Lo sostiene l’archeologo Klaus Schmidt, che a Gobekli Tepe, in Turchia, ha trovato i più antichi templi costruiti dall’uomo, che, sorpresa, precedettero l’invenzione dell’agricoltura.

Sì, il paradiso terrestre esisteva e, anche se non c’entrano nulla serpenti e mele, l’abbiamo perduto. Nel momento in cui abbiamo deciso di rompere il patto con la natura. Questo sembra rivelare una delle più clamorose scoperte archeologiche degli ultimi anni, descritta dal suo autore, il tedesco Klaus Schmidt, del celebre Istituto archeologico di Berlino, nel saggio da oggi in libreria Costruirono i primi templi (Oltre edizioni, pp. 286, euro 24,50). L’edizione italiana è la prima in traduzione, quattro anni dopo quella tedesca. In altri Paesi il libro uscirà in settembre, ma non è prevista un’uscita in lingua inglese, pare per l’ostilità delle élite archeologiche anglosassoni, che mal digeriscono l’idea di dover completamente rivedere la ricostruzione della storia dell’umanità fin qui accettata.

“Il più importante sito archeologico del mondo”, come l’ha definito l’archeologo sudafricano David Lewis-Williams, si chiama Göbekli Tepe (la “collina panciuta”), ed è un modesto rilievo a nord della città turca di Urfa, vicino al confine siriano. La zona è la parte più settentrionale della cosiddetta “mezzaluna fertile”, l’area compresa fra Palestina, Turchia sud-orientale e Iraq. Qui, circa undicimila anni fa, tribù di cacciatori iniziarono a raccogliere e poi piantare cereali selvatici, inventando così l’agricoltura, e diedero il via a una serie di innovazioni – scrittura, città, monumenti, Stati – che avrebbero cambiato il destino dell’umanità.

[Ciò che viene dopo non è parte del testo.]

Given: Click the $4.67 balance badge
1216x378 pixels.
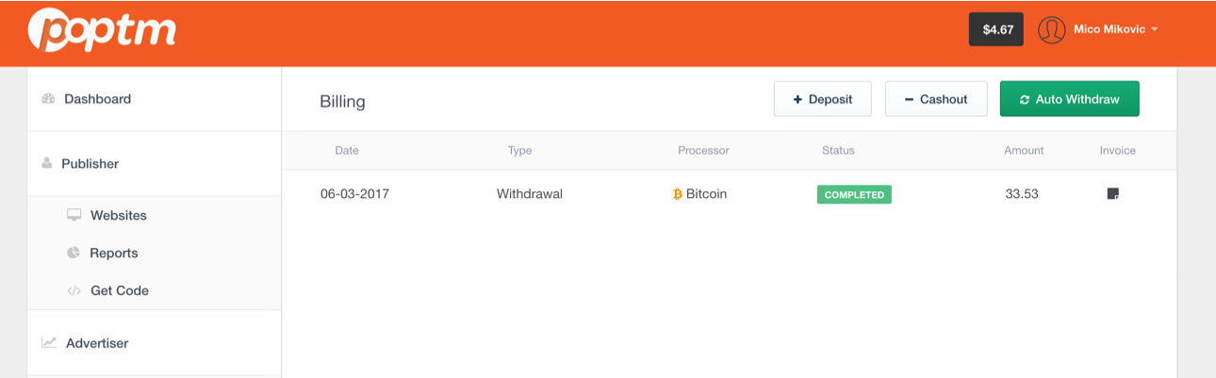Looking at the screenshot, I should 997,29.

Nel 1994 Klaus Schmidt, studiando siti neolitici nel Nord della mezzaluna fertile, andò a dare un’occhiata a Göbekli Tepe, già visitato, trenta anni prima, da una spedizione americana, che l’aveva liquidato come “cimitero medievale”. Schmidt capì che quelli che erano stati presi per lapidi tombali erano in realtà pilastri a T neolitici, cioè rappresentazioni stilizzate di persone, talvolta con volti, mani e una sorta di stola scolpiti. Ce n’erano a decine, dai due ai sette metri di lunghezza. Nelle successive stagioni di scavo, Schmidt e i colleghi turchi hanno dissotterrato e ricostruito quattro grandi cerchi megalitici, dai dieci ai trenta metri di diametro, composti da 43 pilastri a T e muri a secco, decorati da centinaia di bassorilievi, con serpenti, volpi, avvoltoi, cinghiali, gru, leoni, asini, tori, anatre, ibis, insetti, ragni e scorpioni. “In pratica, uno zoo dell’età della pietra” dice Schmidt, “anche se alcune figure potrebbero rappresentare sciamani che danzano vestiti da animali”. Sono state anche trovate statuette di uomini con il membro eretto, stipiti decorati con animali in altorilievo, misteriose cornici e anelli in calcare, mentre indagini con il georadar hanno rivelato che sulla collina sono sepolti altri sedici cerchi.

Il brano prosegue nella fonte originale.